The '99 Solar Eclipse - A Cornish Experience


© Stuart Buchanan MacWatt

At 11.11am on 11th August' visitors to Cornwall and Devon in Britain's scenic West Country will be gazing skywards.They will be watching the climactic moments of a total solar eclipse, when the moon blots out the sun completely, casting its passing shadow over the unnaturally darkened earth.

The solar eclipse is a one-and-a half hour drama, an awe-inspiring phenomenon that most of us will never see in our lifetime, and a unique experience for those lucky enough to live in its path. Britain last experienced a total solar eclipse in 1927. There will not be another in Britain in your or my lifetime.

The 100 km wide path of eclipse totality makes its European landfall on the Atlantic Scilly Isles, described by me in a previous article. It cuts its dark swathe across Cornwall, the south western tip of Devon, to Alderney in the Channel Islands off the coast of Brittany in northern France. From there it passes over the Champagne growing area of France, Bavarian Germany, Salzburg, City of Mozart in Austria, Lake Balaton in Hungary, Rumania, Bulgaria, the Black Sea, before crossing over central Turkey on its way to the Bay of Bengal where it ends at sunset.

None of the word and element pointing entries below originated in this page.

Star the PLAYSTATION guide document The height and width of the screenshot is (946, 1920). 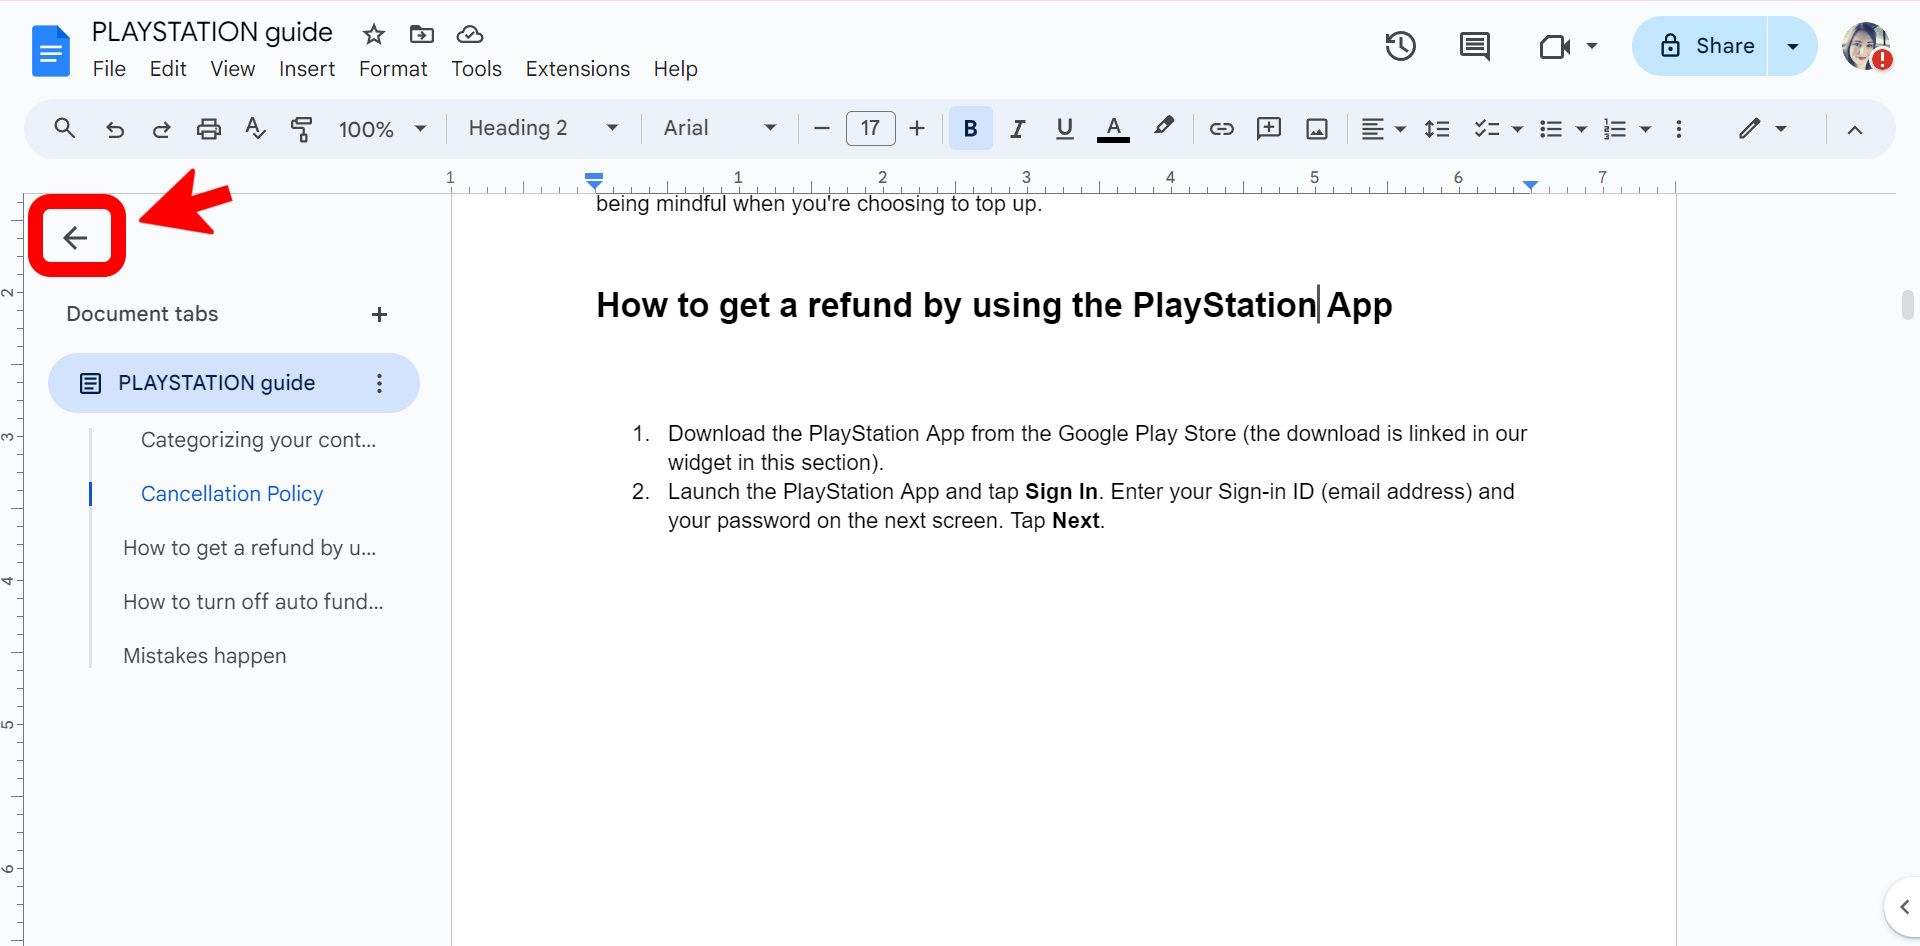point(374,34)
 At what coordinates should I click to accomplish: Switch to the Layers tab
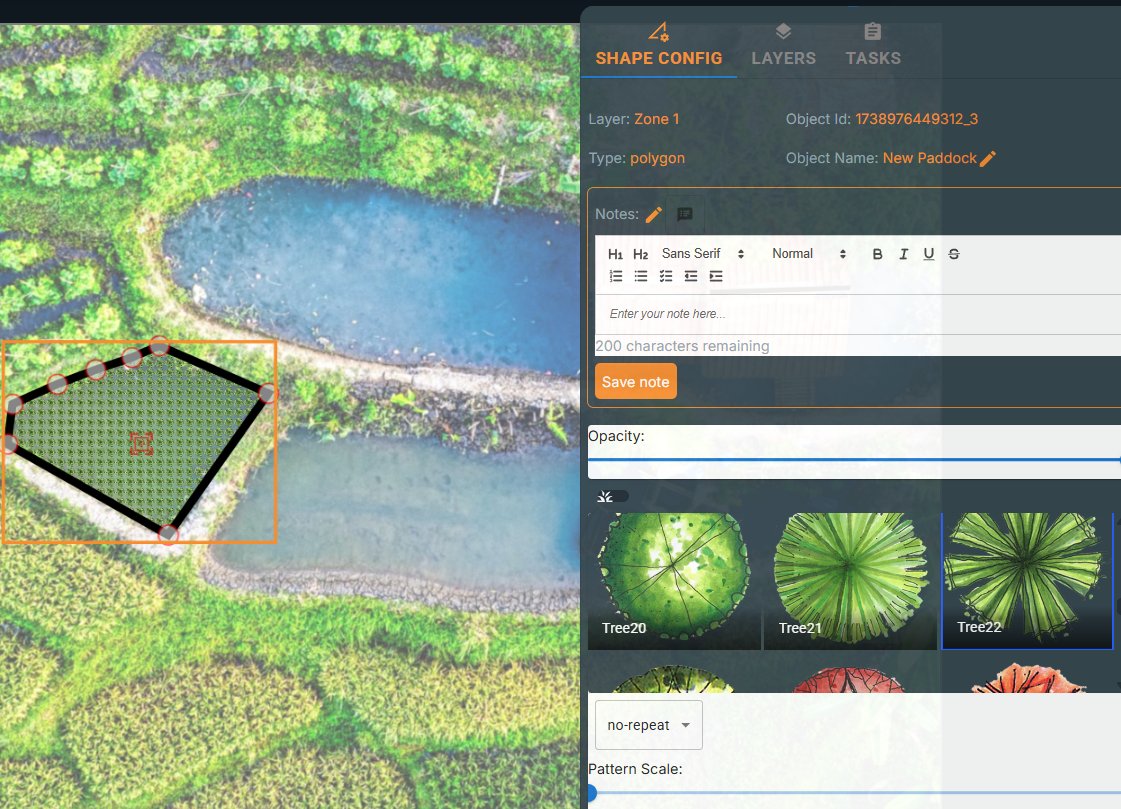[783, 46]
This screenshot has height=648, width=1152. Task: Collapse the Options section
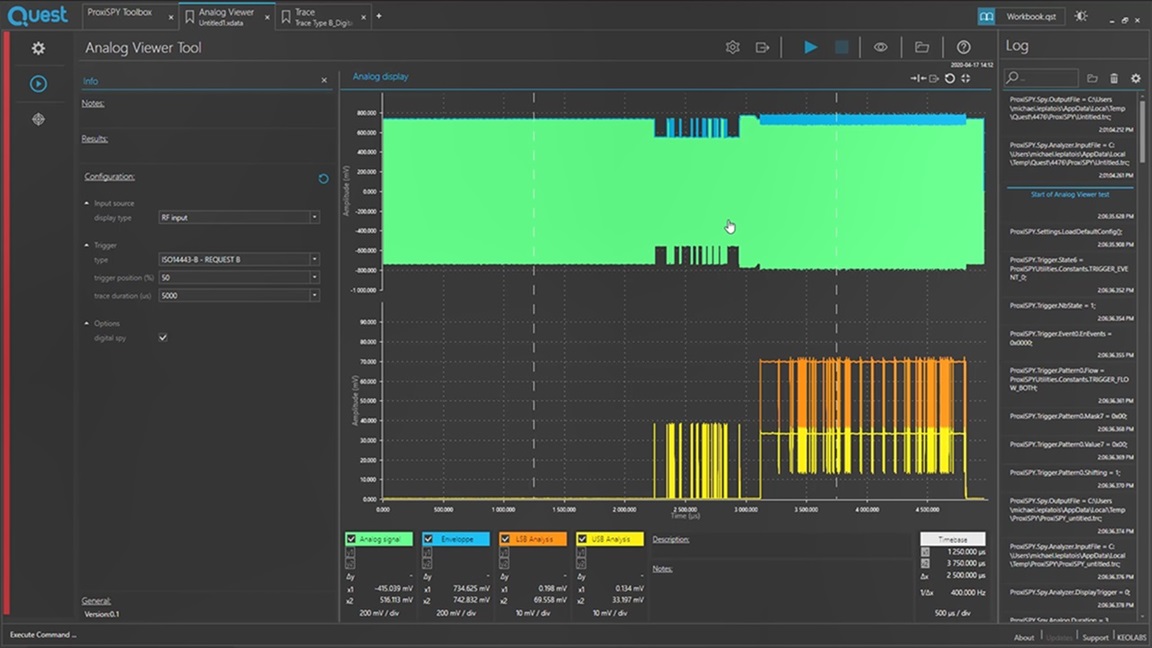point(87,323)
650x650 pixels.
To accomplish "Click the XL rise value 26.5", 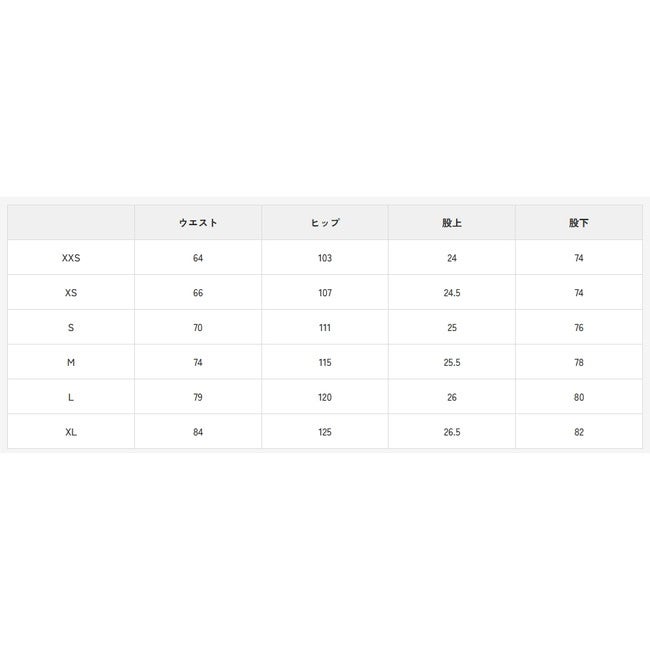I will click(452, 432).
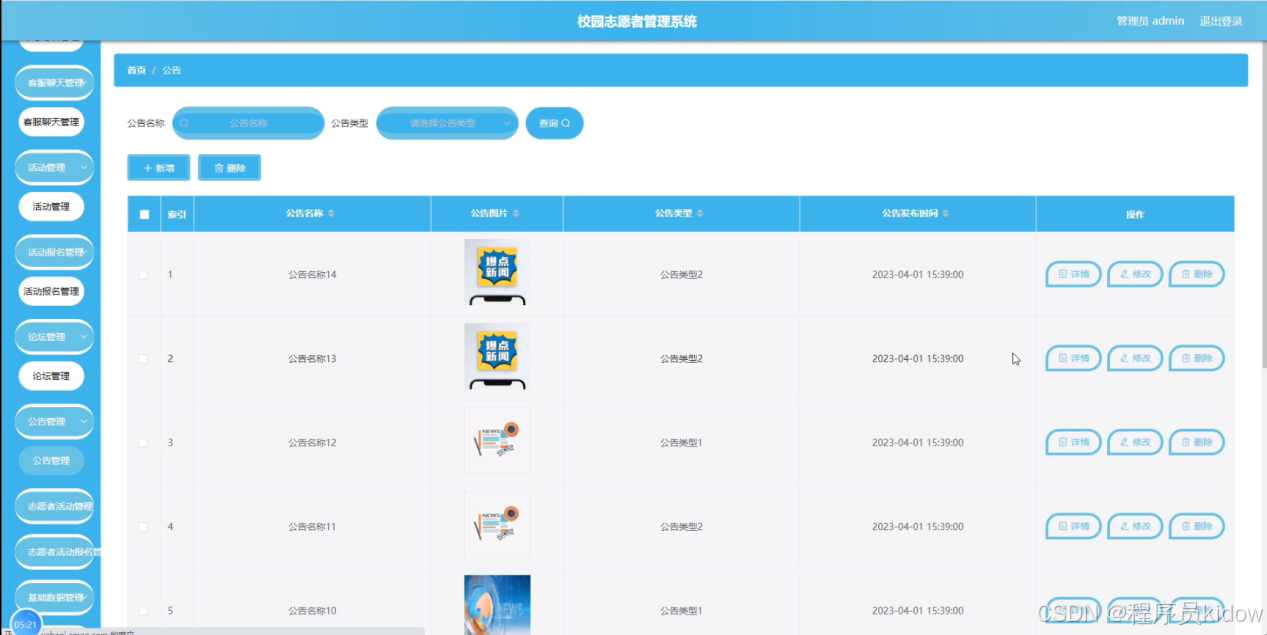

Most of the northern hemisphere will will see a partial solar eclipse. But it is the awsome mystery of eclipse totality, when the moon blots out the sun and the earth goes silent, that will draw visitors to Britain's West Country to witness and marvel at a spectacle so eery that the Ancients thought it to presage apocalyptic calamity.

The Scilly Isles, mainland Cornwall, and Devon, are enjoying the height of their tourist season in August at the time of the eclipse. Casual visitors who arrive without making prior accommodation arrangements are likely to have problems at the best of times during August. The abnormally large influx of additional eclipse-chasing tourists makes it essential to book ahead. self-catering properties, hotels and guest houses, or caravan and camping sites will be booked to overflowing.

The likelihood of finding any eclipse accommodation on the Isles of Scilly grows daily more remote. Email ahead to the accommodation bureau there for reservations: tic@scillyonline.co.uk

For my money high summer in Cornwall and Devon is best enjoyed inland away from the coast. In August the Westcountry coastal resorts are packed to bursting with family holidaymakers.